Alors que Joe Biden se rend, ce lundi, en Oklahoma pour le centenaire du massacre « racial » de Tulsa, les derniers survivants demandent reconnaissance et réparation. (Article publié dans l’Humanité du 31 mai 2021.)

À quoi pouvait bien s’occuper, un jour chaud et tranquille de mai 1921, une petite fille de 7 ans dans le sud des États-Unis ? À la marelle ? À cache-cache ? Pour Viola Fletcher, c’était différent : « Je n’oublierai jamais la violence de la foule blanche lorsque nous avons quitté notre maison. Je vois encore les hommes noirs être tués, des corps noirs gisant dans les rues. Je sens encore l’odeur de la fumée et je vois le feu. Je vois encore les commerces noirs brûlés. J’entends encore les avions passant au-dessus de nos têtes.
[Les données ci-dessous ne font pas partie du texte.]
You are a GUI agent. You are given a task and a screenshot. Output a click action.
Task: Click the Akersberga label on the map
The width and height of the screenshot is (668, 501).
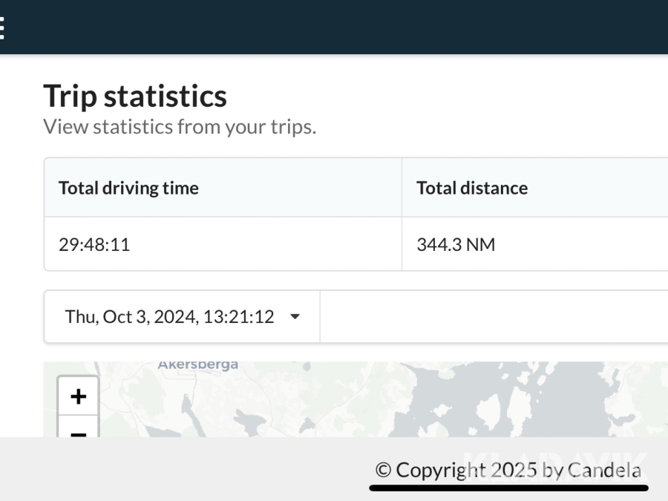[198, 365]
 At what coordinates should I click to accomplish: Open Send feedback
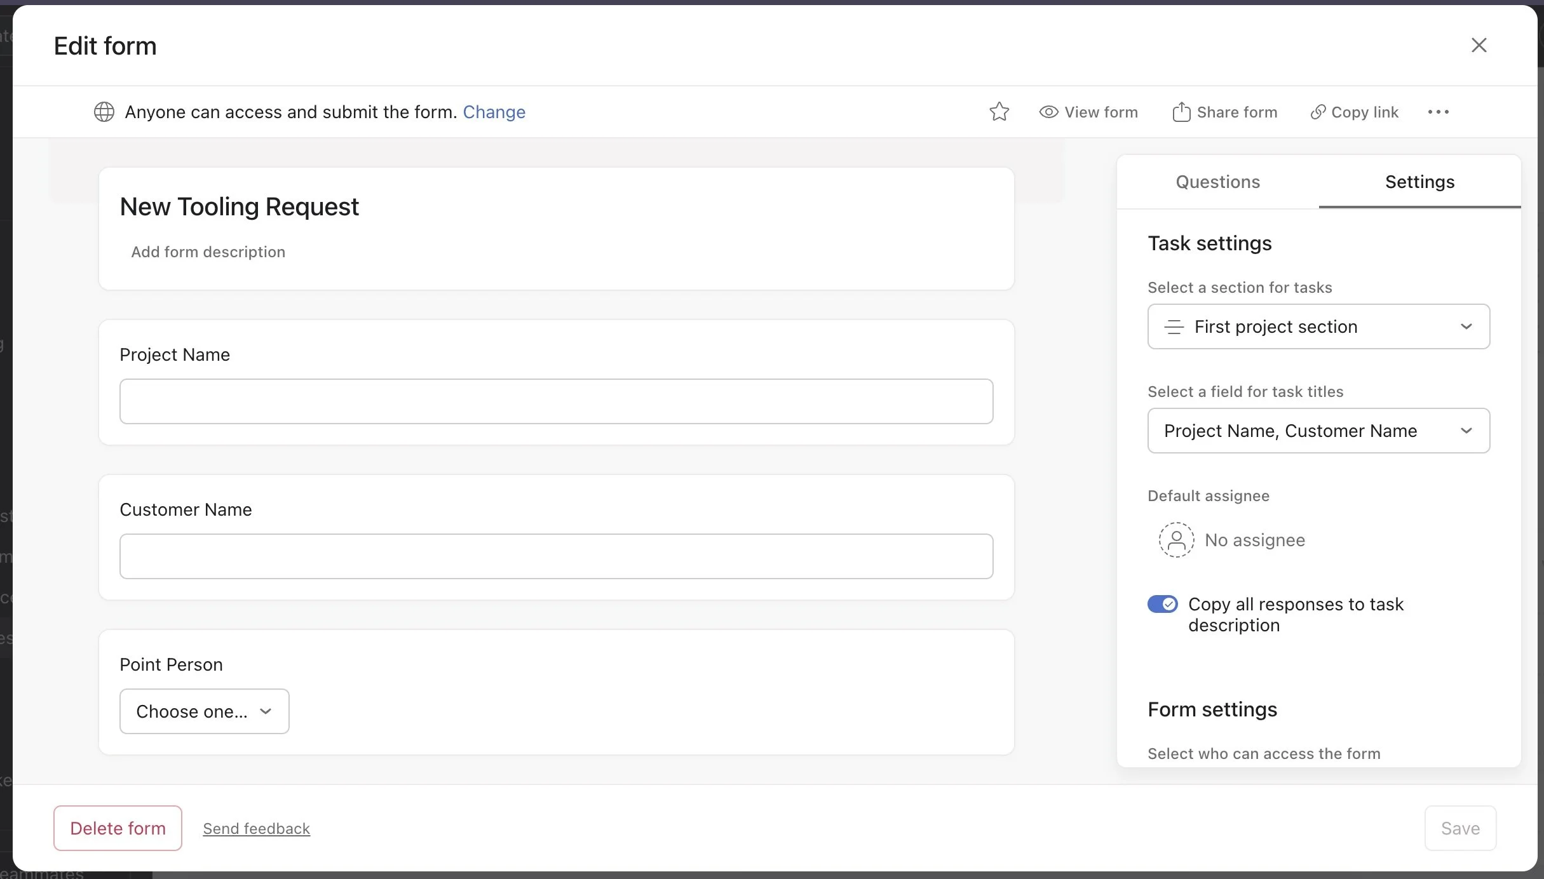point(256,828)
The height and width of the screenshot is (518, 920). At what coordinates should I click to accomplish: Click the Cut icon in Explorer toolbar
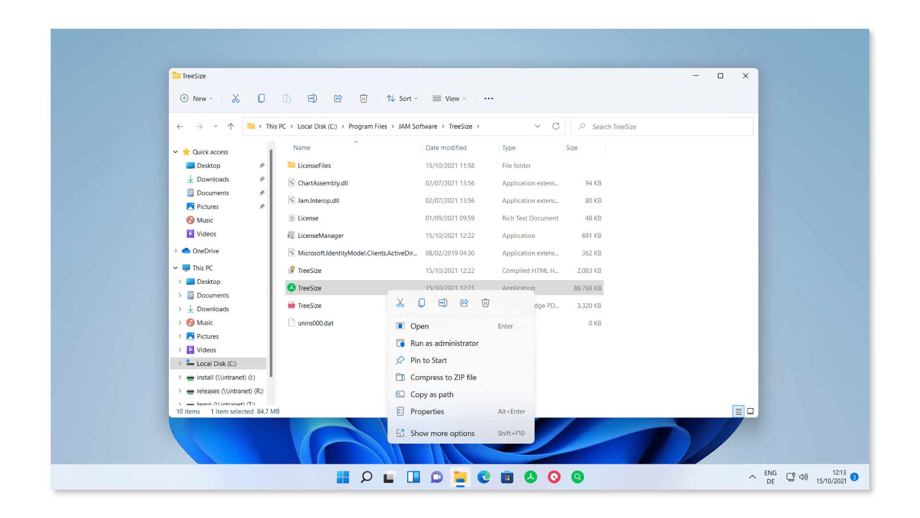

J’entends les cris. » Cheveux blancs, petites lunettes cerclées, boucles d’oreilles en forme de perles, la désormais centenaire a témoigné, mercredi 19 mai, devant le comité des affaires judiciaires de la Chambre des représentants, aux côtés de deux autres survivants de l’un des pires massacres de l’histoire américaine, qui n’en manque pourtant pas : son plus jeune frère, Hughes Van Ellis, et Lessie Benningfield Randle. « J’ai vécu avec ce massacre chaque jour. Notre pays peut oublier cette histoire, mais je ne peux pas ! » a-­ t-elle encore lancé.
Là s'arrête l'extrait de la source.